『ツォツイ』
アフリカを舞台にした映画で、特にぼくの心を打ったれたのが、『ツォツイ』と『ルワンダの涙』だ。
ハリウッドか、元宗主国の欧州資本で造れたものが中心で、監督も、欧米人である。ところが、『ツォツィ』は、イギリスと、南アフリカの合作で、アフリカ製作、アフリカの監督の作品としては、初のアカデミー賞外国語映画賞受賞を受賞している。
冒頭のザラザラした映像、打ち込み系の激しいビートとラップの音楽(クワイト)、そしてツォツイ(Tsotsi=不良、ワルの意味のスラング)の4人組が登場する。グーンと引き込まれる。明らかに、ぼくの居る世界、ぼくの感じているものとは、(表面的には)異なる世界の出来事なのに、なせか、この手の荒れたシーンにもこころが揺さぶれる。
舞台は違うけれど、ブラジル映画『シティ・オブ・ゴッド』(これは名作の誉れ高し)。ただし、それに比べると本作は、かなり甘い気もしたけれど、それも欠点ではない。
アパルトヘントが終焉した南アフリカのヨハネスブルク。人種間の格差以上に、黒人の間でも格差社会を生み出している。貧困、治安の悪化、エイズの蔓延、ストリートチルドレンの増加…。ただ生れによって、過酷な生活を強いられる子どもや若者たち。
そんなストリートチルドレンの土管の生活から、仲間からも本名を知られず、過去を封印し、未来への希望もなく、ただツォツイ(不良、ワル)として、暴力と犯罪を糧に生きる青年。平然と、窃盗や強盗、時には、殺人も犯していく。ところが、黒人の裕福層を狙ったカージャックがもとで、生後間もない赤ん坊と暮らすことで、徐々に彼のなかで封印されていた「何か」か目覚めていくのである。
愛情を示すことも、そして愛情を受けることも知らず、その適切な表現を知らないのである。ドキマギするような赤ん坊を扱うシーンは、目を不向けたくなった。でも、決して乱暴でも虐待でもない。ただ無知なのである。

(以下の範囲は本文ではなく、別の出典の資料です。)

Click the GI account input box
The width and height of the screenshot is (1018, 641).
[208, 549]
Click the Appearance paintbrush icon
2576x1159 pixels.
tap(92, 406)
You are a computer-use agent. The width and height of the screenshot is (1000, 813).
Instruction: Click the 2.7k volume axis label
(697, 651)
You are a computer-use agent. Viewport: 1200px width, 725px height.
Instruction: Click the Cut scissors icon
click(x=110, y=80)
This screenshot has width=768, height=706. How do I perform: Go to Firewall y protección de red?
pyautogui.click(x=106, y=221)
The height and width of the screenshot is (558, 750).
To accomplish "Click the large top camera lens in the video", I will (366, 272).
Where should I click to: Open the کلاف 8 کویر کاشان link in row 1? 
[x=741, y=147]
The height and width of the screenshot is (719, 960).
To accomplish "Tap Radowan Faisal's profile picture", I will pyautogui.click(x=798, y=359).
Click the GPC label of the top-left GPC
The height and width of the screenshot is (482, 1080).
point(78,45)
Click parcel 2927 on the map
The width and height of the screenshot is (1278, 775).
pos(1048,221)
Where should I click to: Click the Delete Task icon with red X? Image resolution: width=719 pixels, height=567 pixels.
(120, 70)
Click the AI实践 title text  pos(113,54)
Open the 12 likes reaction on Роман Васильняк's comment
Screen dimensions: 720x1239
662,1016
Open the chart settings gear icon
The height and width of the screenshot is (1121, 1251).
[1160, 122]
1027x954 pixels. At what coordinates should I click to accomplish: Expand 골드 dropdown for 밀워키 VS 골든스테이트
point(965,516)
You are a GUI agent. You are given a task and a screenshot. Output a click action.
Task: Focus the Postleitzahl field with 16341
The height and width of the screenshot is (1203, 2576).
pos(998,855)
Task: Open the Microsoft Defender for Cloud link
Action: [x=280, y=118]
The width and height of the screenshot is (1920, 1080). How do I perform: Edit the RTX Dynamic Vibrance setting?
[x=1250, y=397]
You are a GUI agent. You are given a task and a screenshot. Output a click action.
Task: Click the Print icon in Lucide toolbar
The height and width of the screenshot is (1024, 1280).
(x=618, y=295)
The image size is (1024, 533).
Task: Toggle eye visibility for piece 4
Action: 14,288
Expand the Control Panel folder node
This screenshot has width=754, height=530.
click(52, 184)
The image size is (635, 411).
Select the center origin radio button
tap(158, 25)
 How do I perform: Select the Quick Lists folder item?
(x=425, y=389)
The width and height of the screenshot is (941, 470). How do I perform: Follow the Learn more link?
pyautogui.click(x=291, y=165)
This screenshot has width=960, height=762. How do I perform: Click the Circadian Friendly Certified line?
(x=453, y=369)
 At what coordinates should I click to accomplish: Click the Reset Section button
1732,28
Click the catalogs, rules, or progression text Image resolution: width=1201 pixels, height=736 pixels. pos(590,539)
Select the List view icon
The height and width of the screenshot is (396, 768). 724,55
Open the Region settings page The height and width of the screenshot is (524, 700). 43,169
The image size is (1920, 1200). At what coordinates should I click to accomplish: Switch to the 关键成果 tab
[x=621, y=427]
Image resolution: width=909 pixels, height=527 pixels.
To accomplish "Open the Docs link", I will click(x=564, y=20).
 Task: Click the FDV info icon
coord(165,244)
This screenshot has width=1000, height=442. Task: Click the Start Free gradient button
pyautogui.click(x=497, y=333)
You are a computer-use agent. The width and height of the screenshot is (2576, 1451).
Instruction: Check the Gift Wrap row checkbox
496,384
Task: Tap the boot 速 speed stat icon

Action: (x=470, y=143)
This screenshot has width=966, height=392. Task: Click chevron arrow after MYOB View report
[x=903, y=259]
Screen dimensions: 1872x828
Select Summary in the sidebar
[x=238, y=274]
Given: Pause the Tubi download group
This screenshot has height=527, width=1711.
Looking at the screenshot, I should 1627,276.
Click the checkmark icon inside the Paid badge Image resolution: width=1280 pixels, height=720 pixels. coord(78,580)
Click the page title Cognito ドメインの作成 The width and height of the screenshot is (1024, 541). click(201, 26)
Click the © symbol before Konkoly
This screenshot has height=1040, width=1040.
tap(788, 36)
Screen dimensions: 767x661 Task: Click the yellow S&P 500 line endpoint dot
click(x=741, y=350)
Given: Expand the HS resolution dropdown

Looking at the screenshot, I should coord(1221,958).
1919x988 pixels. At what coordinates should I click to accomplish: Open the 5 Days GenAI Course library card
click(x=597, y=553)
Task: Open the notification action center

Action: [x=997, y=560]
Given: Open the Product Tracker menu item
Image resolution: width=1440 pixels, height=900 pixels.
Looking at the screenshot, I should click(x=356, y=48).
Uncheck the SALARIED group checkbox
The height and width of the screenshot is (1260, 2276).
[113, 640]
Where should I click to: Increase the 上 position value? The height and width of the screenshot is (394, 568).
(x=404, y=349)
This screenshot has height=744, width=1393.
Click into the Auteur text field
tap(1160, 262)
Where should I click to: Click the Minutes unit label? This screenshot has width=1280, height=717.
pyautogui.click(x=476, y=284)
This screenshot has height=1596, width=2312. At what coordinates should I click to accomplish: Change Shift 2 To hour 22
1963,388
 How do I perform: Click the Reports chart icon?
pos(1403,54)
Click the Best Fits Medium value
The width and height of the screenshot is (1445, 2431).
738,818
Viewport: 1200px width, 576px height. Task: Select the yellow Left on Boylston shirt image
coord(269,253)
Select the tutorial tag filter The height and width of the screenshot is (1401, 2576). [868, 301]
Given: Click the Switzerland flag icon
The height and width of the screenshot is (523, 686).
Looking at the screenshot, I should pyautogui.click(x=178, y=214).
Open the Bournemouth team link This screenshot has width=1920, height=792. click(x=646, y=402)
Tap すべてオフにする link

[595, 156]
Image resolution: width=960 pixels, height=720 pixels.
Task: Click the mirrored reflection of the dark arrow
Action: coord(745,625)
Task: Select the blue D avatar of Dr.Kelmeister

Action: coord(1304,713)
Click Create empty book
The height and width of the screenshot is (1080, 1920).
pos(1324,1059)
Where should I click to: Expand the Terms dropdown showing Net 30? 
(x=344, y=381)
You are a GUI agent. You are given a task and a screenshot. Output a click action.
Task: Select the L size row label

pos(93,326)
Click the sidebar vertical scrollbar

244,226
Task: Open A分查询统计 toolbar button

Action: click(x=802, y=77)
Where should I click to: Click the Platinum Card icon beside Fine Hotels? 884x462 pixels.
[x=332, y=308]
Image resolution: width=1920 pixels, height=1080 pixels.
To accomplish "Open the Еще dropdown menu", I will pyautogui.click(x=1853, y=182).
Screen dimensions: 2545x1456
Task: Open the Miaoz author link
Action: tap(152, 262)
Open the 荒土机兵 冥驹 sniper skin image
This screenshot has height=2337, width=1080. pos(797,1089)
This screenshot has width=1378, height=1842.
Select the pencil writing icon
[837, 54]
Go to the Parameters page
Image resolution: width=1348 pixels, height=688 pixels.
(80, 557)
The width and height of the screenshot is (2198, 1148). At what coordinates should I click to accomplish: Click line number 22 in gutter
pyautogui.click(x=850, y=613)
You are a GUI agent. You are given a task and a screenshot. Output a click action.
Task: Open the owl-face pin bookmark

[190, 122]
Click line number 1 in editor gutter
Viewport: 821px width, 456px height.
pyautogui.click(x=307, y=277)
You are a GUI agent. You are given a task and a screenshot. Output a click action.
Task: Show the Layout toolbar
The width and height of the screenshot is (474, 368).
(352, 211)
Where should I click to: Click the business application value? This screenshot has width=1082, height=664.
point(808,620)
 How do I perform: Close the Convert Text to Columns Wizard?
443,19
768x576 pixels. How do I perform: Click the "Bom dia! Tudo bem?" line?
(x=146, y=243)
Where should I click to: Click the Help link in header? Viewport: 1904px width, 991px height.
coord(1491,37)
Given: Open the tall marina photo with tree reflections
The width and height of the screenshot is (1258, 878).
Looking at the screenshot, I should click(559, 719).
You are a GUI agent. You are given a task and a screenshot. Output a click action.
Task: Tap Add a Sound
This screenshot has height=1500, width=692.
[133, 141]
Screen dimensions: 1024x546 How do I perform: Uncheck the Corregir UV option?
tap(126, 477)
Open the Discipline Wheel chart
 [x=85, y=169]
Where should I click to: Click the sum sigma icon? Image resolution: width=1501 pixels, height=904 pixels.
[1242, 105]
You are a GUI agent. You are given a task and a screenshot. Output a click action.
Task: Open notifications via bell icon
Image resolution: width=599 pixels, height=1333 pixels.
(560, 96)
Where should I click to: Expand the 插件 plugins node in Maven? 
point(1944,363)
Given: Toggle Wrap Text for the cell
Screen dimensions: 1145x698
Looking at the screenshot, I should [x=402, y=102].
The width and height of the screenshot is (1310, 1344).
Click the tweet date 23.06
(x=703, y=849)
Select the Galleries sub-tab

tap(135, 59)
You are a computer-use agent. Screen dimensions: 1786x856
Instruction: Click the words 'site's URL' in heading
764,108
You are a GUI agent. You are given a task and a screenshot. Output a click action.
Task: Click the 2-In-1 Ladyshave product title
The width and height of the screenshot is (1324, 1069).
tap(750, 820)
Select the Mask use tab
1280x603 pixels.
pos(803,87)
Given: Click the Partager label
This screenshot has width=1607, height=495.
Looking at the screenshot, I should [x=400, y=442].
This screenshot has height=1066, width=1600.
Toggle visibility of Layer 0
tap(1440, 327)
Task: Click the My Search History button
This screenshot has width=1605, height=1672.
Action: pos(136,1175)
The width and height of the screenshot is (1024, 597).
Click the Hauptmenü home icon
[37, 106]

お乳をもらう若い娘の、ひたむきな強さがいい。その愛情に、彼自身が癒され、育ち直しはじめる。赤ん坊を尋ねられて、その名前も…。
ラスト。情感的にするなら、彼のアップ(これがいい!)だけでもよかった。もっとスッキリした終焉も選択できる(ある種、それをどこかで望んでいた)。しかし、実際は、三者三様の曖昧さに少し戸惑いもある。それが、逆に観る側に、かすかながらも彼方への希望を懐かせる余地が残った。